• **Descrição do problema**
Copie, sem nenhuma alteração, o trecho do texto sobre São Luís que vai de "Mataram-na os anos" até "e blusa branca.".
++++ Texto apresentado ++++
Por José
Sarney
São Luís
é uma terra que bem merece ser chamada de Ilha do Amor. Melhor seria se
fosse do Amor Demais. Falo do amor a sua história e a sua gente, a seu espírito,
a sua beleza. Para parodiar Hemingway, que dizia que “Paris é uma Festa”,
eu diria que São Luís é um amor. É para mim uma terra de lembranças que estão
associadas a minha mocidade/juventude, já que são uma mesma coisa. Mocidade, o
tempo da vida, juventude, a vida do tempo em que descobrimos a alma, o
espírito, os pensamentos, as pessoas que definitivamente vão se incorporar ao
nosso universo sentimental.
Mas a São
Luís que está na minha alma, na saudade e na lembrança já não existe mais.
Mataram-na os anos em que o progresso criou outras cidades dentro da minha
cidade. Eu mesmo ajudei-a a desaparecer, quando construí a Ponte José
Sarney, que criou uma outra cidade, moderna, sem os paralelepípedos e as pedras
de cantaria, sem os sobradões e os azulejos, sem os mirantes e as moradas
inteiras, meia-moradas e porta-e-janelas, e sem os bondes, onde jogávamos os
primeiros olhares para as moças do nosso tempo, lindas nos seus uniformes de
saia azul e blusa branca.
Mas a
cidade não era a Ilha do Amor, era a Ilha Rebelde, rebelde pelas heranças do
passado que a fez resistir a todas as ocupações, dos franceses, dos holandeses
e dos portugueses, e a todos os governos, para ser uma cidade sem amarras, bem
brasileira, na miscigenação das raças, em que negras magras e elegantes tiveram
forte influência.
++++ Material apresentado ++++
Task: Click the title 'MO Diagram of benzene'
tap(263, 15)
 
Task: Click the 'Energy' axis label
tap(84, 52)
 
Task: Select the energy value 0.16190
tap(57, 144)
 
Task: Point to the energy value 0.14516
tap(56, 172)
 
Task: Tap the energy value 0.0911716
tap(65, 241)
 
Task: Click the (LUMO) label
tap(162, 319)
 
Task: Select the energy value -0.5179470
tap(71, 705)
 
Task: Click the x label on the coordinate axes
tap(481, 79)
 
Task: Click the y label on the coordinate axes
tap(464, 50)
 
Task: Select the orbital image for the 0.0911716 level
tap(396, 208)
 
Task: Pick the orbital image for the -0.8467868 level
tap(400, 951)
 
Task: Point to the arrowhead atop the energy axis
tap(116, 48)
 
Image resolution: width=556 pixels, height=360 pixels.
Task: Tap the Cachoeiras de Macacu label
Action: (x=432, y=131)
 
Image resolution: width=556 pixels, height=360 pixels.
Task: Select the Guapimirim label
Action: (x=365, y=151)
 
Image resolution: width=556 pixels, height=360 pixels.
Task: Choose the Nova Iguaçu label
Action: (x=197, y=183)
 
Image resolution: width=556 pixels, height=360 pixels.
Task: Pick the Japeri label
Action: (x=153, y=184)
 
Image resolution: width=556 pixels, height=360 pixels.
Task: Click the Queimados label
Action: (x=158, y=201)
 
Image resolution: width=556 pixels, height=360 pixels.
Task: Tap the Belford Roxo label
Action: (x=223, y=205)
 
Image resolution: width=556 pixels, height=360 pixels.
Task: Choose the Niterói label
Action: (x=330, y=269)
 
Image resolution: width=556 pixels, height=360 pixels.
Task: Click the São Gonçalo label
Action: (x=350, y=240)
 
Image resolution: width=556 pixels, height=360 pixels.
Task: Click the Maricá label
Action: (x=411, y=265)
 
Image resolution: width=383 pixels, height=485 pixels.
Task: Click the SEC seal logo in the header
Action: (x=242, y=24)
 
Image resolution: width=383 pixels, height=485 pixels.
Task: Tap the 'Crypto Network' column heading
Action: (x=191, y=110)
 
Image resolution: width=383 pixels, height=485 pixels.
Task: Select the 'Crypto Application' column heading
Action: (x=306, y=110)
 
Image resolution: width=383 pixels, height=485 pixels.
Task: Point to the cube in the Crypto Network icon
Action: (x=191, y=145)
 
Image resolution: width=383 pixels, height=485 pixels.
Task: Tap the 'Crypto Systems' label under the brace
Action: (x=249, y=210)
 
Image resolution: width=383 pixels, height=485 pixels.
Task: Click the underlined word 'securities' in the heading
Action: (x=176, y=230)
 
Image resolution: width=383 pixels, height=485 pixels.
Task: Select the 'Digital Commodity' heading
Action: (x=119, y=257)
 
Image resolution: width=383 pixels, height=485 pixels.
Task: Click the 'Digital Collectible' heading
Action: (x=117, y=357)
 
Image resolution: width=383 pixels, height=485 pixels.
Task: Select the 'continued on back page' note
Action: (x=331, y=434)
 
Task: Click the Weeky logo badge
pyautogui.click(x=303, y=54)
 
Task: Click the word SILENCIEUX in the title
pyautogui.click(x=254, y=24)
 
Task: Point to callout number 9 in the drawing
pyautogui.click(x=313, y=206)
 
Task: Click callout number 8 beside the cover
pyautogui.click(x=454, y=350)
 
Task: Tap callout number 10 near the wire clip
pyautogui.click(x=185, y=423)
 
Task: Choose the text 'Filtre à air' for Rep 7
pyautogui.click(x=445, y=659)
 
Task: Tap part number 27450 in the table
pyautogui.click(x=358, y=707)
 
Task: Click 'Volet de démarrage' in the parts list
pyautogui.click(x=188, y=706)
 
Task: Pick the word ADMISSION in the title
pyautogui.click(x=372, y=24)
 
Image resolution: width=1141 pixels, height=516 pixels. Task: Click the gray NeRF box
++++
• **Solução da tarefa**
Mataram-na os anos em que o progresso criou outras cidades dentro da minha
cidade. Eu mesmo ajudei-a a desaparecer, quando construí a Ponte José
Sarney, que criou uma outra cidade, moderna, sem os paralelepípedos e as pedras
de cantaria, sem os sobradões e os azulejos, sem os mirantes e as moradas
inteiras, meia-moradas e porta-e-janelas, e sem os bondes, onde jogávamos os
primeiros olhares para as moças do nosso tempo, lindas nos seus uniformes de
saia azul e blusa branca.